** Task statement **
A single figure is expected: how many lines of the data that follows contain the word "will".

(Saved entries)
▬▬▬▬▬▬▬▬▬▬

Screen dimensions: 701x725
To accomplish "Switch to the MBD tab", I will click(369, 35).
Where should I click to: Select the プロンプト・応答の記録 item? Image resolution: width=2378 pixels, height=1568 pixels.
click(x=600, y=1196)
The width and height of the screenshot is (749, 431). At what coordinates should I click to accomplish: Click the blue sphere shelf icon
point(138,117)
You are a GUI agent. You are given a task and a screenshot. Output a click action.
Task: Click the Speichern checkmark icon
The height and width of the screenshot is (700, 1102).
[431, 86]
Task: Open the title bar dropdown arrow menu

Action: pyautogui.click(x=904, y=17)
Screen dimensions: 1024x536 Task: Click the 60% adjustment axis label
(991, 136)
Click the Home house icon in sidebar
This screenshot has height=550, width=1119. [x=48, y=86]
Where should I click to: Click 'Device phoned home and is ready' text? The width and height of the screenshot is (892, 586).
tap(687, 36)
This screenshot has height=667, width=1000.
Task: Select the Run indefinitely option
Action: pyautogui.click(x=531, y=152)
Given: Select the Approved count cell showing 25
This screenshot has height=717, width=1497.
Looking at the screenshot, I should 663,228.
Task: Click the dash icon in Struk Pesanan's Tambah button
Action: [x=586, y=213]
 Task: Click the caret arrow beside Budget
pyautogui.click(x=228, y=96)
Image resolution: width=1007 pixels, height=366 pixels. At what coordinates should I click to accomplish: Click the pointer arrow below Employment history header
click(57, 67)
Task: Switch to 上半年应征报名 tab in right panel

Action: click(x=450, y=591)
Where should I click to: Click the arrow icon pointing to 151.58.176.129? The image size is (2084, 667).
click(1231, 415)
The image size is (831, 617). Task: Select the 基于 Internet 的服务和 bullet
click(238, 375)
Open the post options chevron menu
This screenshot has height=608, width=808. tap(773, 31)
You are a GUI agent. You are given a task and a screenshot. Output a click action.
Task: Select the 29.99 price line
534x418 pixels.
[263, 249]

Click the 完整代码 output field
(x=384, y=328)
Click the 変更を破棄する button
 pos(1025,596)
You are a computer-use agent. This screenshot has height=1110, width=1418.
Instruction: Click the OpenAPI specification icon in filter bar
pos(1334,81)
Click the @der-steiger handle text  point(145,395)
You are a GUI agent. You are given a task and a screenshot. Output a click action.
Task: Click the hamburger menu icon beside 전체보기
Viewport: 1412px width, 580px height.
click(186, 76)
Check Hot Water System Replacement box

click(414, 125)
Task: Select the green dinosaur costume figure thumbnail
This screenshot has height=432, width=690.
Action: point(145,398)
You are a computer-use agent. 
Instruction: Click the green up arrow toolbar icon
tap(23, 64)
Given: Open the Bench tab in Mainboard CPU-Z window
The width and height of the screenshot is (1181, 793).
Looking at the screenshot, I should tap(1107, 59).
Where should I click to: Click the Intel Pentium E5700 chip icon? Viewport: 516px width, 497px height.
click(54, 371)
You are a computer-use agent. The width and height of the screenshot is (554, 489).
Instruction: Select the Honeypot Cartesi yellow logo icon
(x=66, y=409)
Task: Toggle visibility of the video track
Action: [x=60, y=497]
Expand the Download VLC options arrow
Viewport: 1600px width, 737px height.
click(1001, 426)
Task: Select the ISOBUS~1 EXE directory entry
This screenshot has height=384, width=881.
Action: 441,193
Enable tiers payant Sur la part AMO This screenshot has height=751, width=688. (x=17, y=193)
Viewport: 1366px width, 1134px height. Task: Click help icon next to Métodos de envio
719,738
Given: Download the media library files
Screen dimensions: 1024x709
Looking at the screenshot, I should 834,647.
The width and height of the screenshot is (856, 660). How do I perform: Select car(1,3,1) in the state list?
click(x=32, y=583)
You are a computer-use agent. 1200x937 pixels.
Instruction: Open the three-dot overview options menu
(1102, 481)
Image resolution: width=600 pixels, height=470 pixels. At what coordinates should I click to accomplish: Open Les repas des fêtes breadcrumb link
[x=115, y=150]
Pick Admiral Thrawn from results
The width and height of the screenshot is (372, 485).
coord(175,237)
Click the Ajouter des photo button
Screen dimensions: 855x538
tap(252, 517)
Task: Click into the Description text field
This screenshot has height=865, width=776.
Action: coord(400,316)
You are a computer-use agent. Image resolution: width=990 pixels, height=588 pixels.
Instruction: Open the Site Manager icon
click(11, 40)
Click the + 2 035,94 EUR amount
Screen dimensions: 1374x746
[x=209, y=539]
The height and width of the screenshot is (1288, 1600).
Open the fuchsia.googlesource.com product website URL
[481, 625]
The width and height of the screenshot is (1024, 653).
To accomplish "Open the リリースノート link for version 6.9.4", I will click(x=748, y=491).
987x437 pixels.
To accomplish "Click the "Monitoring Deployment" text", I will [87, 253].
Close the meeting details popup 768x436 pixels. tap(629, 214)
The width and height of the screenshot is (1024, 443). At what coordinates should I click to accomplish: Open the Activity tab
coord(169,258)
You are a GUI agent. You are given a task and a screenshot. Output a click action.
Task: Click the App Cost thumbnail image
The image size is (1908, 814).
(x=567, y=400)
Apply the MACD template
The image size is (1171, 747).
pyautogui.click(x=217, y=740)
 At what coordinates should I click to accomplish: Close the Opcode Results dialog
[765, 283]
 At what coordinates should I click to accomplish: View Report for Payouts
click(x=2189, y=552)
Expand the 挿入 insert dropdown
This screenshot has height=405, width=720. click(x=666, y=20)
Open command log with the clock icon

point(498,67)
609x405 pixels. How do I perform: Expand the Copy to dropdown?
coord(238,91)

▬▬▬▬▬▬▬▬▬▬

** Output for this task **
3